Task instructions:
From the line with "The height and" to the final line of the data below, please write out every line exactly, with no pictures.

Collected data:
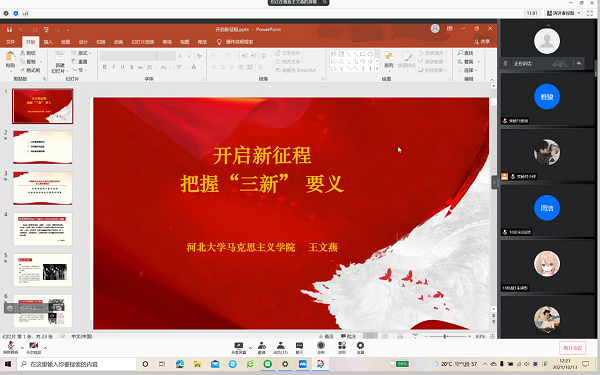Expand the shapes gallery more arrow
600x375 pixels.
tap(377, 68)
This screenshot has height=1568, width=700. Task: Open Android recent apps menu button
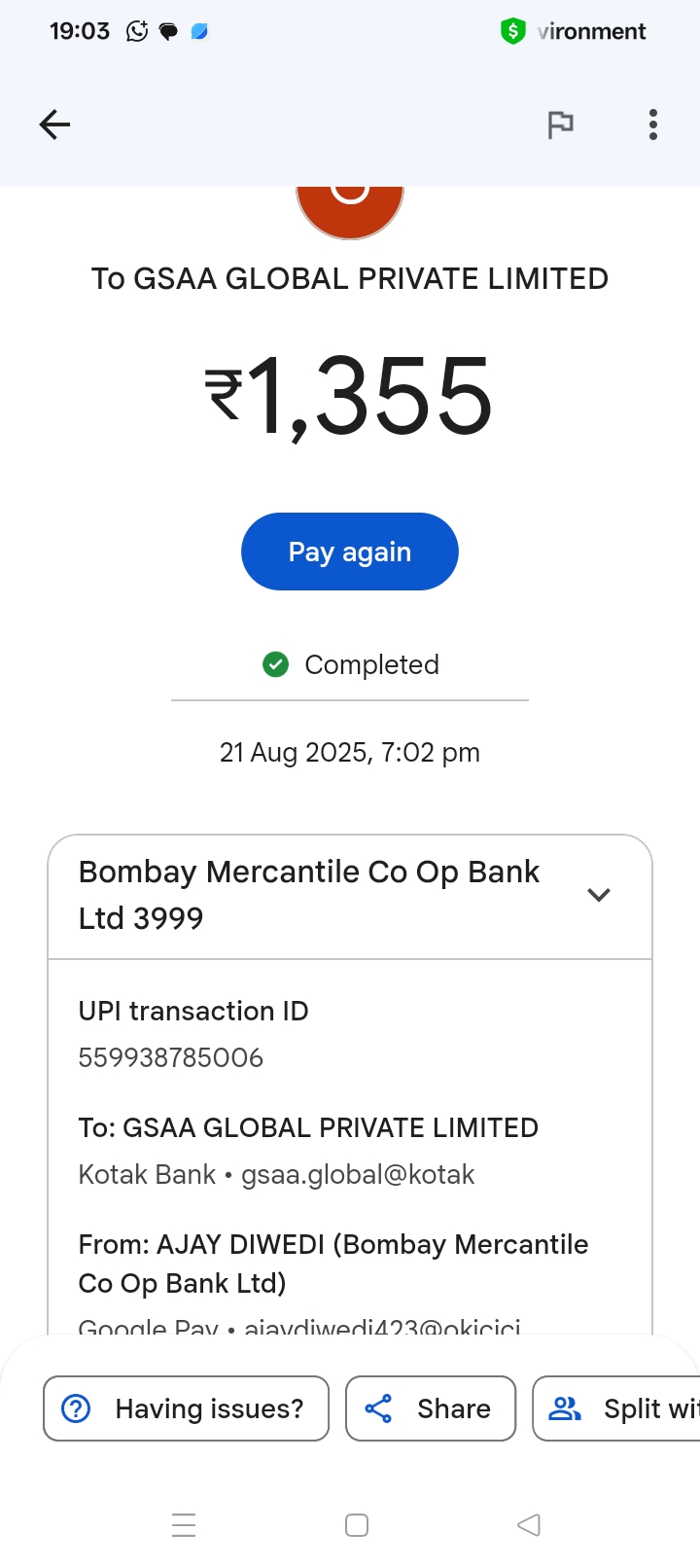click(184, 1525)
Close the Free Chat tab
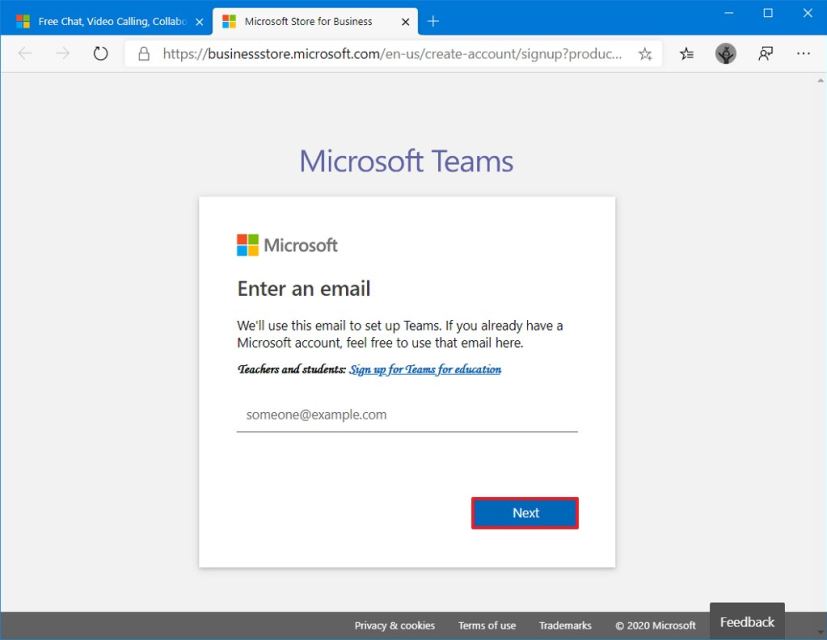This screenshot has height=640, width=827. (199, 20)
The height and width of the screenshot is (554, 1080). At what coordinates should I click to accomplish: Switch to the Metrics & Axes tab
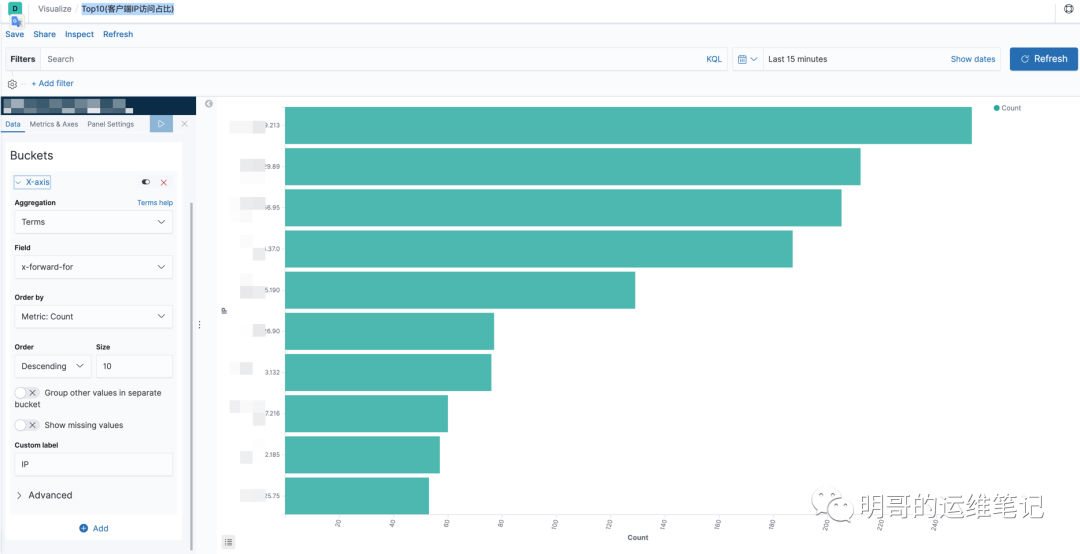click(54, 124)
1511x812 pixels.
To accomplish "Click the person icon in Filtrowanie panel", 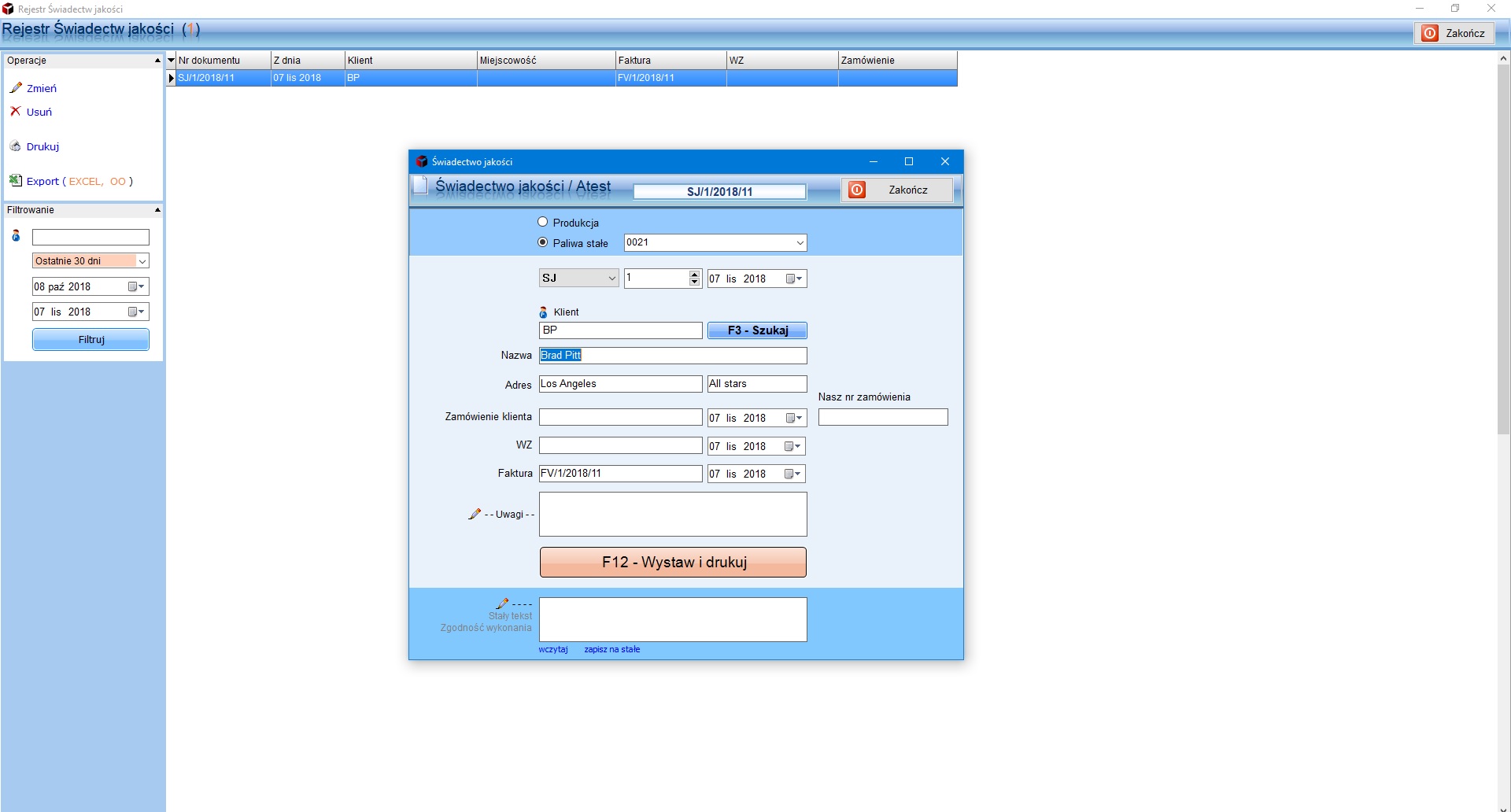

Answer to this problem:
The height and width of the screenshot is (554, 1080). At what coordinates should I click to accomplish: Switch to the Metrics & Axes tab
click(54, 124)
1511x812 pixels.
To accomplish "Click the person icon in Filtrowanie panel", 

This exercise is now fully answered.